Running this in the playground gives us, as expected,

type tree = Leaf of int | Node of (int * tree * tree)
val f : (int -> 'a) -> tree -> 'a = <fun>
val x : string = "s"
val y : int = 0

However, let’s say that I want f to call itself with a different g than the one passed as argument temporarily. For example:

type tree =
  | Leaf of int
  | Node of (int * tree * tree)

let rec f (g : int -> 'a) tree : 'a =
   match tree with
  | Leaf i -> g i
  | Node (i, l, r) ->
      if (i == 0) then
        let g' i = Leaf i in
        let ret = f g' (Node (12, Leaf(42), Leaf (24))) in
        f g ret
      else
      if i >= 0 then f g l else f g r

let x = f (fun i -> "s") (Leaf 0)
let y = f (fun i -> i) (Leaf 0)

Suddenly, this does not type-check anymore, since it infers the following, which is quite inconvenient:

val f : (int -> tree) -> tree -> tree = <fun>

Suddenly, the g argument must return a tree. Is there a way to get this function to keep inferring that g : int -> 'a ?

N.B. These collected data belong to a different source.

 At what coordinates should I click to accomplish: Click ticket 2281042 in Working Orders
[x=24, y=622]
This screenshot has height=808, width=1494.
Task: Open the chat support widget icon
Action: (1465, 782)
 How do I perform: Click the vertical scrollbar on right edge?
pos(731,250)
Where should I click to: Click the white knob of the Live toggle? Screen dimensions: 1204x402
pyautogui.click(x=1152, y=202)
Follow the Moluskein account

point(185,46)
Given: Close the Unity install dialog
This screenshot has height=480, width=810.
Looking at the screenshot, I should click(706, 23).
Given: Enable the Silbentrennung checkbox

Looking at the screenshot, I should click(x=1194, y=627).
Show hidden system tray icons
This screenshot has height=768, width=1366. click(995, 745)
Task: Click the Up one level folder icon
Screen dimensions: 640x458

In my current code (which is much more complex, but let’s simplify here), my g function is of type
int -> ('a, int) and I only need the int in my internal recursive call, so I create a function g that returns ((), the_thing_I_need), and then discard the unit, and it fails to typecheck.
I did manage to get it to work by doing let g i = (Obj.magic (), the_thing_I_need) but it’s not pretty and I’m not even 100% sure it’s safe.

Writing the first line of f like this typechecks:

let rec f: type a. (int -> a) -> tree -> a = fun g tree ->

EDIT: Took me a while to find the documentation for this syntax: OCaml - Language extensions.

This also works (more similar to the linked manual section below):

let rec f: 'a. (int -> 'a) -> tree -> 'a = fun g tree ->

See OCaml - Polymorphism and its limitations for a longer explanation of the issue.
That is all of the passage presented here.